Not to put too fine a point on it, but using yours and pg's justifications for this, I could tell you right now that you're defending pg out of a hidden desire to win recognition from him, since he has influence and resources. (If I were an actual real-life psychologist, I would probably also trot out some lame garbage incorporating "evolutionary psychology", and would conclude that you're behaving this way because ancient peoples who behaved this way had some kind of evolutionary advantage in the imaginary environment I've invented for them.)

You would probably object to that, and then I would grin and say, "Ah, but you don't understand your motivations as well as I do! If only you were more honest in your self-observation, you would see that I was right."

So, yes, while I agree that in some cases the stated motivations don't make sense, I disagree that we can assume that we know what the actual motivations really are -- especially without a shred of supporting evidence.

Hell, why not assume that Arrington draws fire because he's the founder and figurehead for TechCrunch, and people dislike TechCrunch because it sometimes picks on their buddies' startups? That conclusion has exactly as much supporting evidence as the one that pg drew. (None.)

Wait, I know! People actually dislike Arrington because he said he would debut a really awesome tablet PC by now, and where is it? We're all disappointed, and that's why we hate him. That conclusion, too, has exactly as much supporting evidence as yours or pg's. (...None.)

I don't dislike Arrington individually, and I don't even have a very strong opinion of TechCrunch, so I can't explain any motivation for actual hatred on my part.

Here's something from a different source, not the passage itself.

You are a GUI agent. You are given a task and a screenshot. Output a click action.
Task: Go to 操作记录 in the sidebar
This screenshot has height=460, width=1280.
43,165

But, I also shouldn't think that I can explain any actual hatred on anyone else's part.

What sort of evidence do you think would be appropriate?
The kind that requires more than a day to put together.

At the very least, let's see some studies of controversial figures, the traits those figures have in common, and the most common reactions to them. Let's see if there's a correlation between mere abruptness in an individual, and widespread long-term dislike of that person.

Or do some social experiments, with actual control and experiment groups.

The point though was less about coming up with the right kind of experiments -- although that could be kind of fun -- and more that it's extremely arrogant to tell people that you understand them better than they do, especially when it's completely unjustified, as it is here.

Whether you consider that kind of arrogance to be a negative trait or not is up to you.